— Start Listing —
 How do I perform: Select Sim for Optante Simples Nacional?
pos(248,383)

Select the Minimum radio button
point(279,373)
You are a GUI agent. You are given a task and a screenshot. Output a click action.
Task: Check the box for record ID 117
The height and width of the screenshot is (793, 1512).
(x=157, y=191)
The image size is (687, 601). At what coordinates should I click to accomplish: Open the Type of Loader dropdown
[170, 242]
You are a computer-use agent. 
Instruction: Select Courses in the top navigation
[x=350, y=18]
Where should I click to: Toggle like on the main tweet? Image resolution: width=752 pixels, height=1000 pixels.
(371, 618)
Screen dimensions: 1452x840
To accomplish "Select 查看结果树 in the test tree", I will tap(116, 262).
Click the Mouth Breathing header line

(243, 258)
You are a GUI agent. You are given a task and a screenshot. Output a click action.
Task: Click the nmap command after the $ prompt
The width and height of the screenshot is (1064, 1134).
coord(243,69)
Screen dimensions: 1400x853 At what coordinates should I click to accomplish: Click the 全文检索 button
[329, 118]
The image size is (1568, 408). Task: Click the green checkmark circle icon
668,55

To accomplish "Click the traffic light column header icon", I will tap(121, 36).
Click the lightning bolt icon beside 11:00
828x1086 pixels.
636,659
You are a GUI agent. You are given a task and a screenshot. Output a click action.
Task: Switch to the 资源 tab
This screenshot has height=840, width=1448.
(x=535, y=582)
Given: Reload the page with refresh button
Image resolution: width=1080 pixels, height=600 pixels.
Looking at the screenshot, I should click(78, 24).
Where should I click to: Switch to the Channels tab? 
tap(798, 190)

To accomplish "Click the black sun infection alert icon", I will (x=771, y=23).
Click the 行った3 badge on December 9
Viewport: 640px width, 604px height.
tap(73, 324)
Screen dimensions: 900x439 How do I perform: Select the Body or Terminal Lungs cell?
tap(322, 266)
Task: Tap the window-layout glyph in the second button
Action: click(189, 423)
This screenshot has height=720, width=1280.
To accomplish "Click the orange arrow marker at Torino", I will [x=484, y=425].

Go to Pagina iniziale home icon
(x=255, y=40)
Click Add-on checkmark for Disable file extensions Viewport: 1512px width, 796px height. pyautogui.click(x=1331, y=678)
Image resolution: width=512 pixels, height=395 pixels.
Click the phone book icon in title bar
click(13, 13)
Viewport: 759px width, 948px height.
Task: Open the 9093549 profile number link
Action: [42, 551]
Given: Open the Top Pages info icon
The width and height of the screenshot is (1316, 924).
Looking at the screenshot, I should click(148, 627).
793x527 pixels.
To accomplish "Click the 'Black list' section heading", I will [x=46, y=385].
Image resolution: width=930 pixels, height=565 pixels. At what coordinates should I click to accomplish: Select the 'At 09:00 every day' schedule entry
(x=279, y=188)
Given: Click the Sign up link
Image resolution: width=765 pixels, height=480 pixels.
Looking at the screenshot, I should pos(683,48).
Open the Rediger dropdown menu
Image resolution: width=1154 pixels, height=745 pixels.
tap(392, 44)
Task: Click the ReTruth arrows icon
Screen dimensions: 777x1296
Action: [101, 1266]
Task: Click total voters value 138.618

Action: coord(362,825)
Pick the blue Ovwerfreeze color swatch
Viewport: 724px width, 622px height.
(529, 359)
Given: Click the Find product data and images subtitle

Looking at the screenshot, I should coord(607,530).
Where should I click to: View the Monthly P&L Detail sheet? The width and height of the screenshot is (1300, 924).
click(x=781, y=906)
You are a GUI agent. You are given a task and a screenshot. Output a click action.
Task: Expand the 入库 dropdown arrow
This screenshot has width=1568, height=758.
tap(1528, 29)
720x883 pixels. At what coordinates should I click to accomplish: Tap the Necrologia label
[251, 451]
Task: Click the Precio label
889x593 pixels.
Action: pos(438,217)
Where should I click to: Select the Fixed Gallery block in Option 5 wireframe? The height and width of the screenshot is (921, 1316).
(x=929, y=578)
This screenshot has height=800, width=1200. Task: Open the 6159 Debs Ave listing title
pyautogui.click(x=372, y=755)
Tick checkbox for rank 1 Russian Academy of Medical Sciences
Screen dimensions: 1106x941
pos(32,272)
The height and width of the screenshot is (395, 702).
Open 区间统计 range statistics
— End Listing —
Pick out each line in the rows above that contains the string "Select" and copy it.

**Answer to this task**
 How do I perform: Select Sim for Optante Simples Nacional?
Select the Minimum radio button
Instruction: Select Courses in the top navigation
To accomplish "Select 查看结果树 in the test tree", I will tap(116, 262).
Screen dimensions: 900x439 How do I perform: Select the Body or Terminal Lungs cell?
Image resolution: width=930 pixels, height=565 pixels. At what coordinates should I click to accomplish: Select the 'At 09:00 every day' schedule entry
Where should I click to: Select the Fixed Gallery block in Option 5 wireframe? The height and width of the screenshot is (921, 1316).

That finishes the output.